■ Exercise aim ■
Please find every line below that contains the string "Mehr", and copy each of those lines in full.
## start
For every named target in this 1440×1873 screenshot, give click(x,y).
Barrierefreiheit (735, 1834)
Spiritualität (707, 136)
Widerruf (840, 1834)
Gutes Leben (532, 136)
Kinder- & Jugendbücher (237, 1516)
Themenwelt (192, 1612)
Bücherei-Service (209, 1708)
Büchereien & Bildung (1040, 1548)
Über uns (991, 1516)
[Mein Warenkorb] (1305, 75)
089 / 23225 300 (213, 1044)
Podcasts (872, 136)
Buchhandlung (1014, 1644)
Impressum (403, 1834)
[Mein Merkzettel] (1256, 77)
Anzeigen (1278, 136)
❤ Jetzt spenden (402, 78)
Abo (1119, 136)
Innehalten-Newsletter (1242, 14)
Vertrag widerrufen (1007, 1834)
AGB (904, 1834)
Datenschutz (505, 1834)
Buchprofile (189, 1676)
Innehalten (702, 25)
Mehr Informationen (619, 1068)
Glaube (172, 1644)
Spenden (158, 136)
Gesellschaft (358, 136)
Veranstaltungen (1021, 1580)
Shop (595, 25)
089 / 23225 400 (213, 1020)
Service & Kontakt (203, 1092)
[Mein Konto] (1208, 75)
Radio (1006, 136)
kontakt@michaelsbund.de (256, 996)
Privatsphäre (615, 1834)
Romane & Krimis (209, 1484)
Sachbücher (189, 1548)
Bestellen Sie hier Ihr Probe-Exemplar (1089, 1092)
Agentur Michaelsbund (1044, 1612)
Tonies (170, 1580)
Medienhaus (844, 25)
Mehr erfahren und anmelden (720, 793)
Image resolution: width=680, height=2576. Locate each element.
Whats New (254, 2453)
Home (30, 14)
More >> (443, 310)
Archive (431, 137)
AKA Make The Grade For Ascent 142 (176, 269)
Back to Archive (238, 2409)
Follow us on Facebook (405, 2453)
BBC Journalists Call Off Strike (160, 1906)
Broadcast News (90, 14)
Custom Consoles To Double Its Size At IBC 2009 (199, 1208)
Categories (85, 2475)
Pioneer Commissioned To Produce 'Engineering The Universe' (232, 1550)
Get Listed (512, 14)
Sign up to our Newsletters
## end
■ The answer ■
Mehr Informationen (619, 1068)
Mehr erfahren und anmelden (720, 793)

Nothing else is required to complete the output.